Source data
^^^^^^^^^^^^^^^^
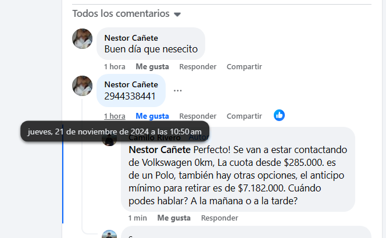The image size is (386, 238).
Task: Reply to the Volkswagen 0km comment
Action: (219, 218)
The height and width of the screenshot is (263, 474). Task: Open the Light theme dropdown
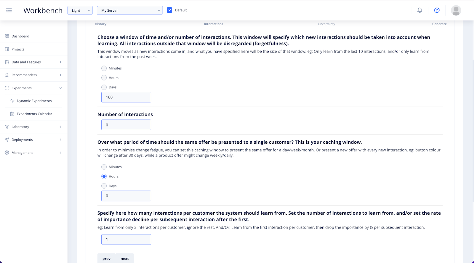[x=80, y=10]
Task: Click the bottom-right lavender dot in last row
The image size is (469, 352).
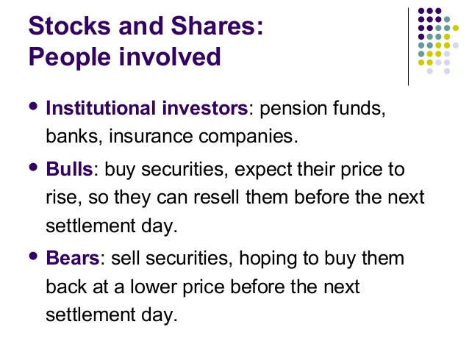Action: (x=448, y=71)
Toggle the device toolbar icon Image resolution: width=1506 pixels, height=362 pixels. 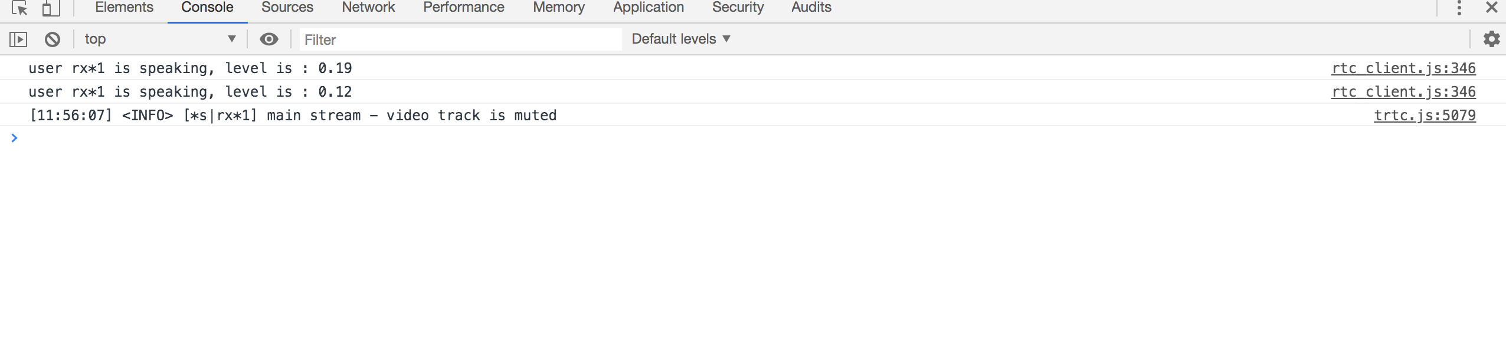[x=51, y=8]
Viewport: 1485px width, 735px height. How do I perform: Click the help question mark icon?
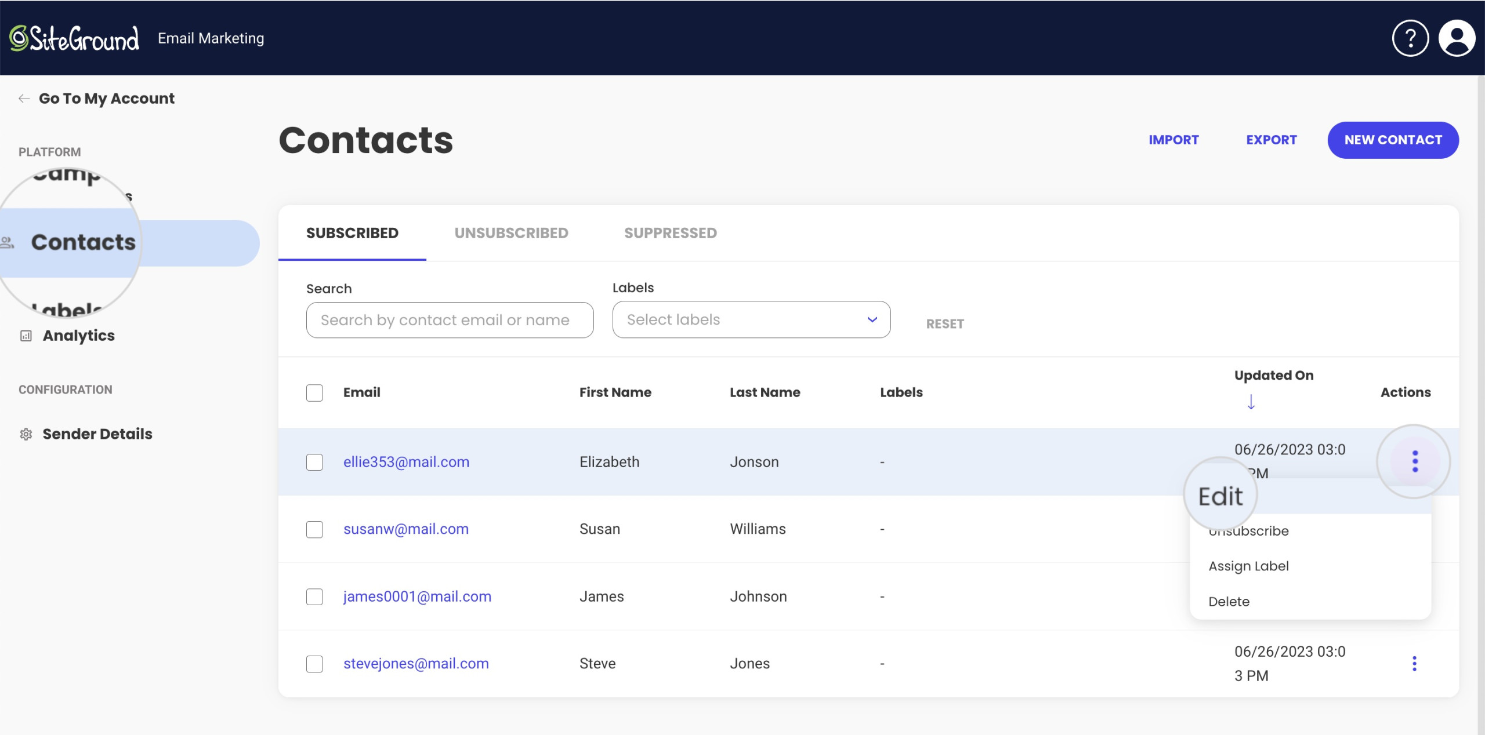click(1411, 38)
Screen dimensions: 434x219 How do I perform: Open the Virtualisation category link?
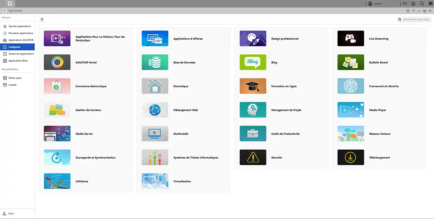click(x=182, y=181)
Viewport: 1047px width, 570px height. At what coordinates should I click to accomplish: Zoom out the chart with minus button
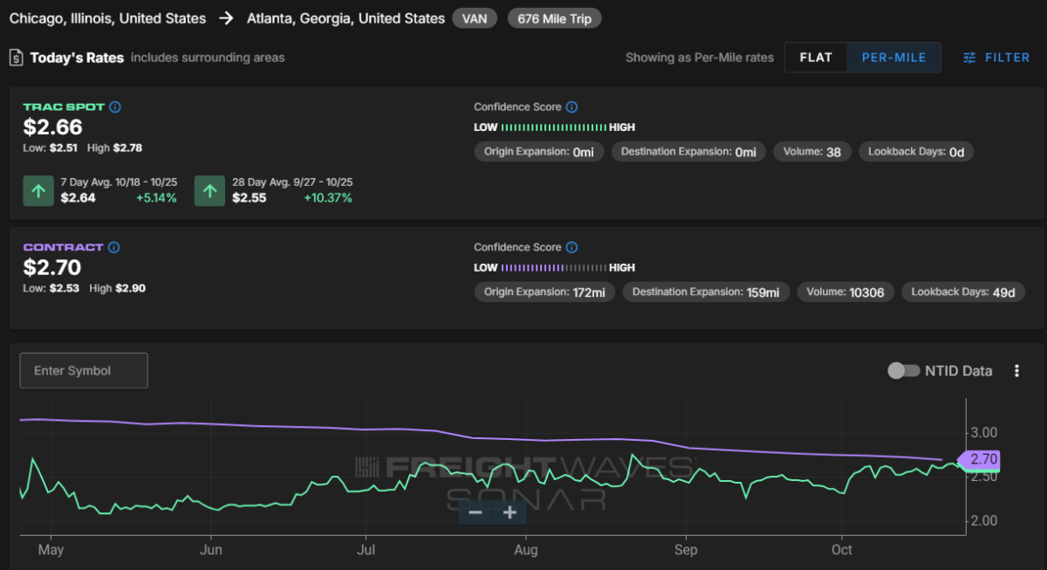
^^^^^^^^^^^^^^^^
• **Task item**:
Nothing but the lines from the one containing "Screen dimensions: 434x219" through the end of the entries should be written out, exactly and without pictures.

• **Your solution**:
Screen dimensions: 434x219 How do I perform: Open the Virtualisation category link?
click(x=182, y=181)
Viewport: 1047px width, 570px height. At what coordinates should I click to accomplish: Zoom out the chart with minus button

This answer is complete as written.